Estratto del testo:
In tale documento INAIL indica che c’è la necessità di adottare una serie di azioni che vanno ad integrare il documento di valutazione dei rischi (DVR) atte a prevenire il rischio di infezione SARS-CoV-2 nei luoghi di lavoro contribuendo, altresì, alla prevenzione della diffusione dell’epidemia.

Le misure menzionate da INAIL sono riconducibili ai tre categorie:

  • misure organizzative, in merito alle quali viene osservato che la progressiva riattivazione del ciclo produttivo non può prescindere da una analisi dell’organizzazione del lavoro atta a contenere il rischio attraverso rimodulazione degli spazi e postazioni di lavoro, dell’orario di lavoro e dell’articolazione in turni, e dei processi produttivi.
  • misure di prevenzione e protezione, che devono avere carattere sia generale che specifico ed essere commisurate al rischio di esposizione a SARS-CoV-2 negli ambienti di lavoro;
  • misure specifiche per la prevenzione dell’attivazione di focolai epidemici, che prevede il rafforzamento di tutte le misure di igiene già richiamate, oltre alla previsione di una procedura del controllo della temperatura corporea sui lavoratori pri¬ma dell’accesso al luogo di lavoro.

Cosa rischia chi non rispetta la normativa antinfortunistica

Corre l’obbligo di ricordare che dal mancato rispetto della normativa antinfortunistica discendono, per il datore di lavoro, sanzioni di natura penale, tra cui:

  • omessa adozione del D.V.R.: arresto da tre a sei mesi o ammenda da 3.071,27 a 7.862,37 Euro;
  • adozione del D.V.R. senza indicazione delle misure di prevenzione e di protezione e mancato aggiornamento del D.V.R. secondo le tempistiche previste in caso di modifiche: ammenda da euro 2.457,01 a euro 4.511,96;
  • adozione del D.V.R. senza relazione sulla valutazione di tutti i rischi: ammenda da euro 1.228,50 a euro 2.457,01.


Ma vi è di più.

Con l’art. 42 del D.L. 18/2020 l’infezione da Covid-19 contratta in ambiente di lavoro viene, a tutti gli effetti, considerata come infortunio sul lavoro, anche ai fini della gestione da parte dell’INAIL (v. circolare INAIL n. 13 del 03/04/2020).


Deve essere ricordato che con l’entrata in vigore del D. Lgs. 81/2008 i reati di lesioni personali e omicidio colposi verificatisi in violazione della normativa antinfortunistica sono stati inseriti tra i reati-presupposto che possono comportare una responsabilità amministrativa dell’ente ai sensi del D. Lgs. 231/2001.

Dettagli del compito:
Rispondi alle domande seguenti basandoti sull'estratto sulle misure INAIL contro il rischio SARS-CoV-2.
(a) In quante categorie sono riconducibili le misure menzionate da INAIL?
(b) Quale sanzione è prevista per l'adozione del D.V.R. senza relazione sulla valutazione di tutti i rischi?
(c) Quale articolo di quale decreto considera infortunio sul lavoro l'infezione da Covid-19 contratta in ambiente di lavoro?

Dati in ingresso:
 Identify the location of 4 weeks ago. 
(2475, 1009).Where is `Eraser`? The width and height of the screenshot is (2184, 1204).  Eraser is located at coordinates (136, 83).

Soluzione del compito:
(a) Tre.
(b) Un'ammenda da euro 1.228,50 a euro 2.457,01.
(c) L'art. 42 del D.L. 18/2020.